_Required task_
Reproduce the passage below about processor use and page caches when running many Derby databases, word for word and in full.

_Given text_

+ + + + +

How many processors you can keep busy depends heavily on the type of
load. I have seen reports on derby-dev about machines with 32 processors
utilizing more than 80% of the available CPU power when running against
a single database (using the code in the 10.4 development branch). If
you have hot spots in your data (many threads accessing the same row),
you'll not be able to utilize that many processors, but since it seems
like each user of the system has his own private data set, that
shouldn't be a problem for you.

What could become a problem when you load 1000 different databases, is
that each of the databases has its own page cache, so you may have
problems finding the ideal page cache size. You'll probably end up using
a small page cache per database to make all the caches fit into the
JVM's heap, although the different users could have different needs
(some don't need all the cache they have been given, others need more
but cannot take the free space from one of the other databases). If all
users work against the same database, you can instead allocate a large,
shared page cache where those users that need much cache can utilize the
space other users don't need. That could give a more efficient use of
the available memory resources.

As Bryan mentioned, if you only have a limited number of databases
loaded at the same time and make sure the unused ones are shut down, it
shouldn't be problematic to have one database per user.

+ + + + +

_Data block_
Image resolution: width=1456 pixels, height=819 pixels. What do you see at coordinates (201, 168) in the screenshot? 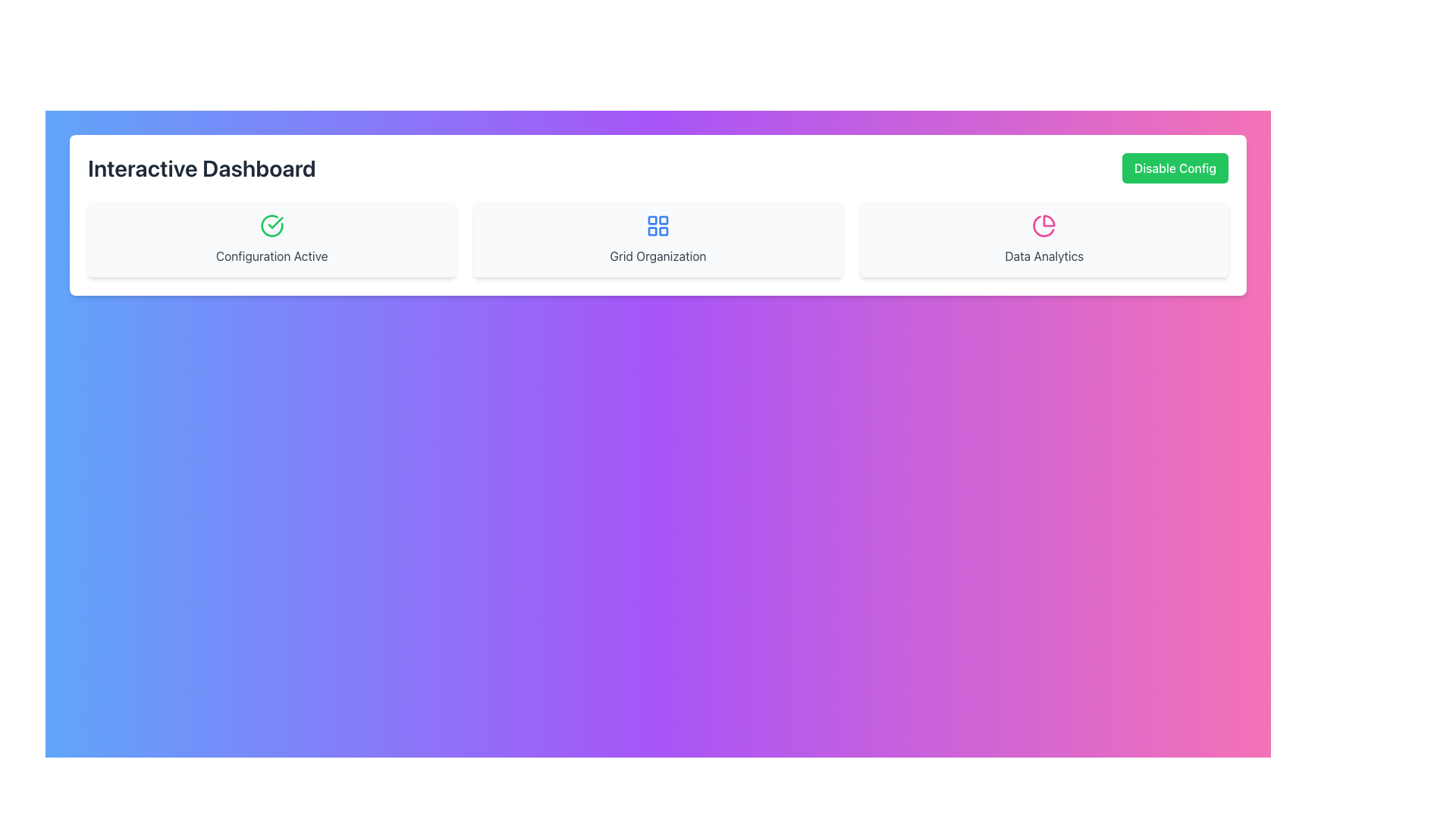
I see `the text label that serves as a heading or title for the interface, positioned to the left of the 'Disable Config' green button` at bounding box center [201, 168].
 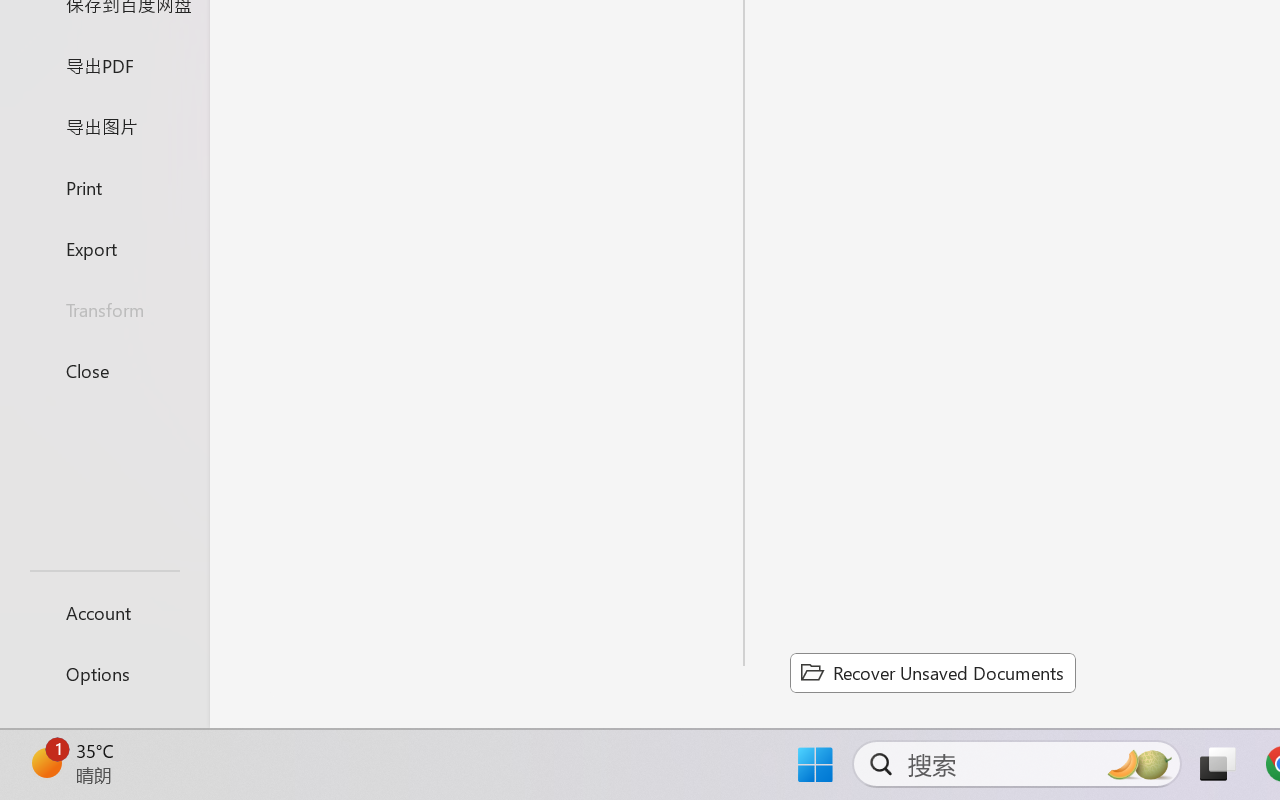 I want to click on 'Account', so click(x=103, y=612).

+ + + + +

_Solution to this exercise_
How many processors you can keep busy depends heavily on the type of
load. I have seen reports on derby-dev about machines with 32 processors
utilizing more than 80% of the available CPU power when running against
a single database (using the code in the 10.4 development branch). If
you have hot spots in your data (many threads accessing the same row),
you'll not be able to utilize that many processors, but since it seems
like each user of the system has his own private data set, that
shouldn't be a problem for you.

What could become a problem when you load 1000 different databases, is
that each of the databases has its own page cache, so you may have
problems finding the ideal page cache size. You'll probably end up using
a small page cache per database to make all the caches fit into the
JVM's heap, although the different users could have different needs
(some don't need all the cache they have been given, others need more
but cannot take the free space from one of the other databases). If all
users work against the same database, you can instead allocate a large,
shared page cache where those users that need much cache can utilize the
space other users don't need. That could give a more efficient use of
the available memory resources.

As Bryan mentioned, if you only have a limited number of databases
loaded at the same time and make sure the unused ones are shut down, it
shouldn't be problematic to have one database per user.